SCHUMANN Piano Concerto (Brendel)
‘Next to … Liszt’s Variations on Bach’s “Weinen, Klagen, Sorgen, Zagen” … I found the neoclassicist/neo-baroque corset worn by Brahms somewhat irritating.’ So writes Brendel in his mischievous and engaging note, which is why he has never made a commercial recording of Brahms’s Handel Variations, unlike the Schumann Concerto, which he has recorded several times in the distinguished company of Haitink, Abbado and Sanderling.
So do we need another account of the Schumann from Brendel? Yes, when it’s this fine – caught on the wing in the company of the VPO and Rattle in 2001. The orchestral playing is predictably superb, from the solo oboe onwards, with the strings finding myriad colours and shadings. Rattle and Brendel mould a reading that ebbs and flows with complete naturalness. There’s no place for extremes of tempo here; instead, Brendel lets the score be his guide, and the moments where he becomes accompanist are wonderfully subtle. There are odd noises off – at 3'14" in the first movement it sounds as if someone is jangling a pocketful of change – but the distraction is momentary. The aptly flowing second movement possesses a clear-sighted beauty that makes up for the fact that Brendel is not at heart a colourist, and the give and take between soloist and orchestra is utterly genial. The finale treads a middle ground – not as frantic as some readings but with a real one-in-a bar feel that makes it fizzingly alive, Brendel relishing the moments of contrasting delicacy to fine effect. The enthusiastic applause is quickly faded.

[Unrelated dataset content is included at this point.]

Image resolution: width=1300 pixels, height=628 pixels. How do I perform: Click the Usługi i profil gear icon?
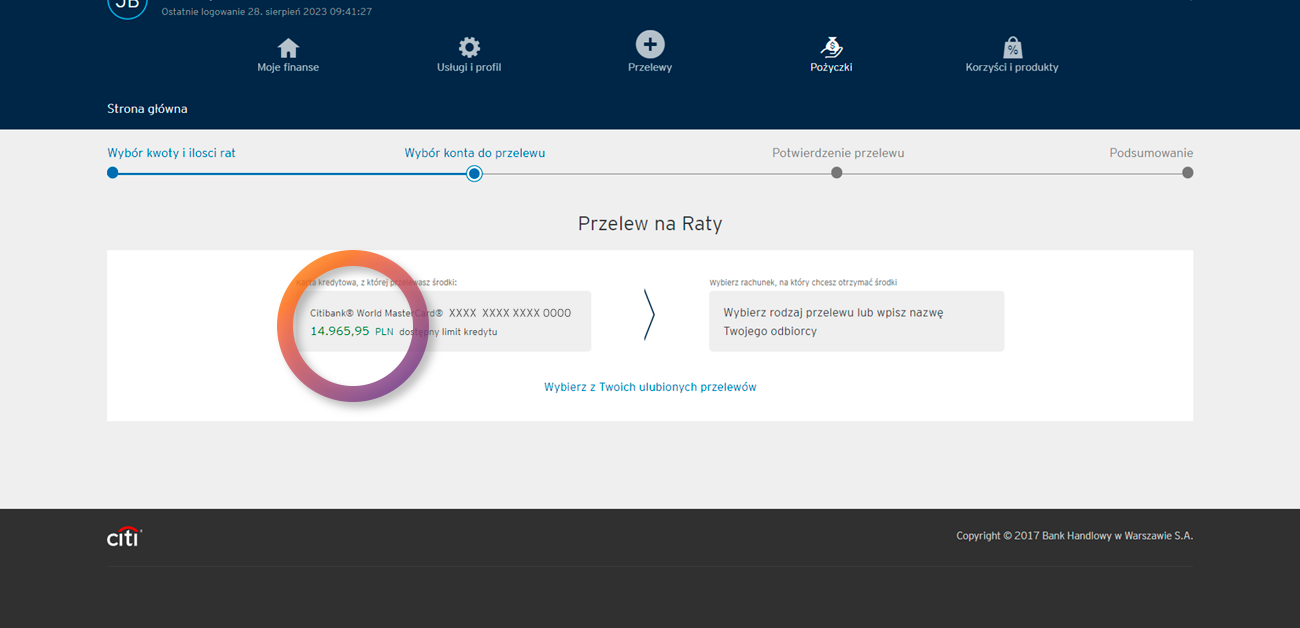tap(469, 47)
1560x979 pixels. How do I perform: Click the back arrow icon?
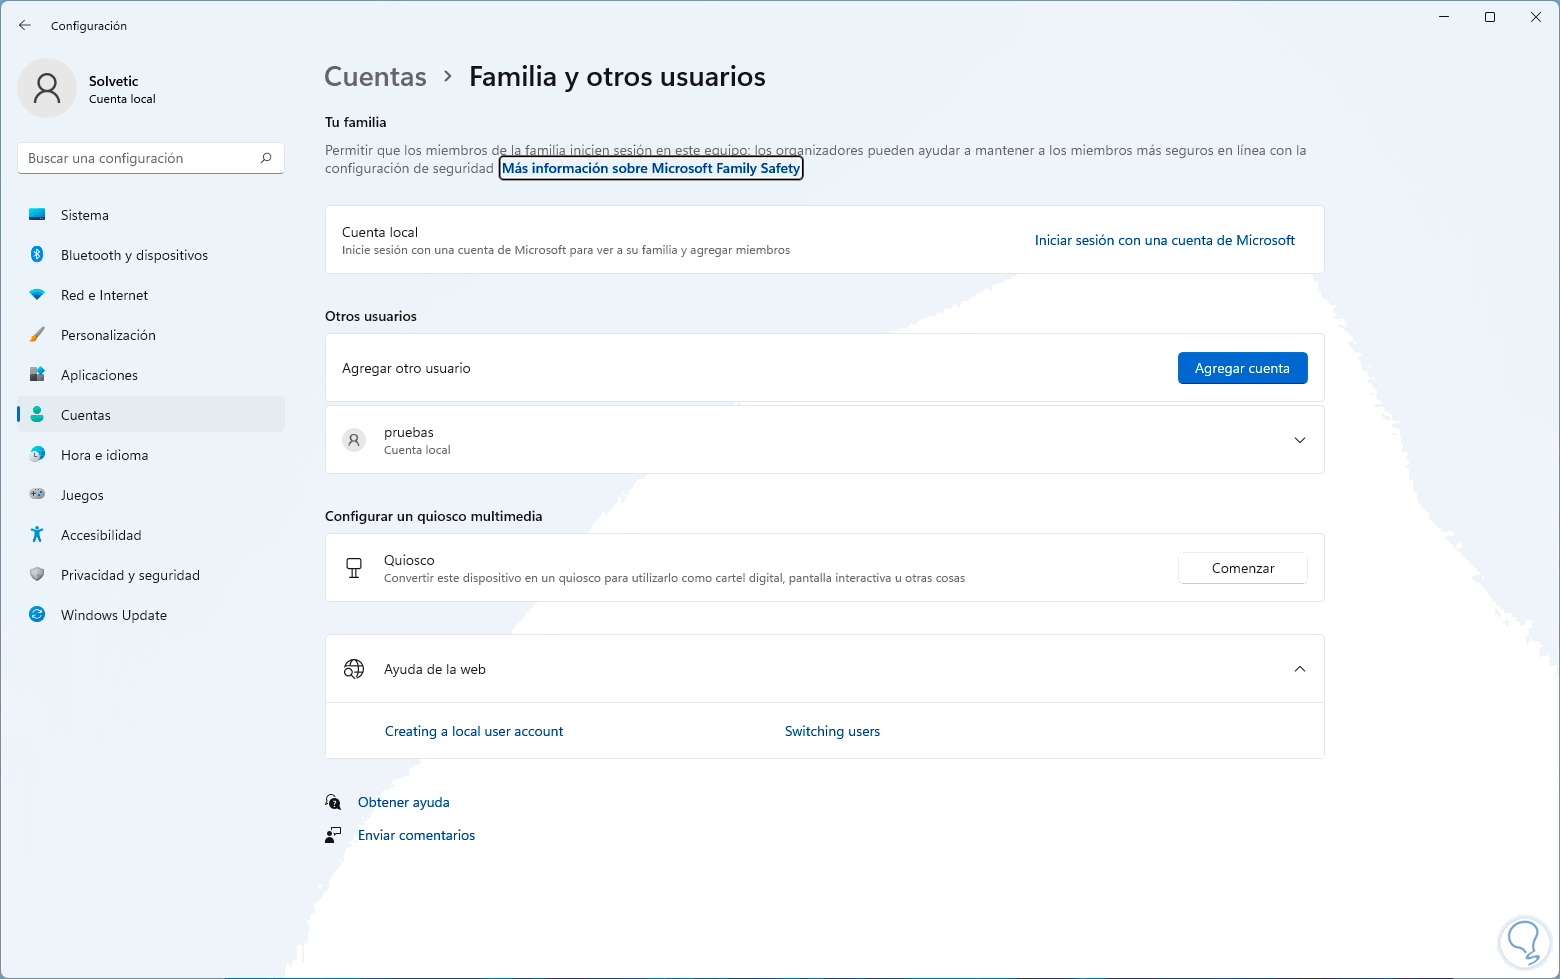[x=25, y=25]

The Brahms is also from Vienna, this time 1979. Brendel may have been playfully dismissive of the piece but there’s no sense of halfheartedness about this performance. It’s a work that can sound somewhat strenuous and relentless in the wrong hands – though pianists as different as Perahia and Plowright have shown us what an ebullient piece it can be too. With Brendel there’s no lack of humour, from the first variation onwards, and Brahms’s more chewy writing doesn’t present a technical obstacle (the risoluto octave-writing of Var 4 never becomes vulgar, while Var 23’s bass-centric writing avoids sounding overly heavy). The way the emotional temperature increases through Var 24’s swirling impetuousness to Var 25’s triumphant peroration is unerringly done and the performance is crowned by a mighty account of the closing fugue. This is without question an essential addition to the Brendel discography.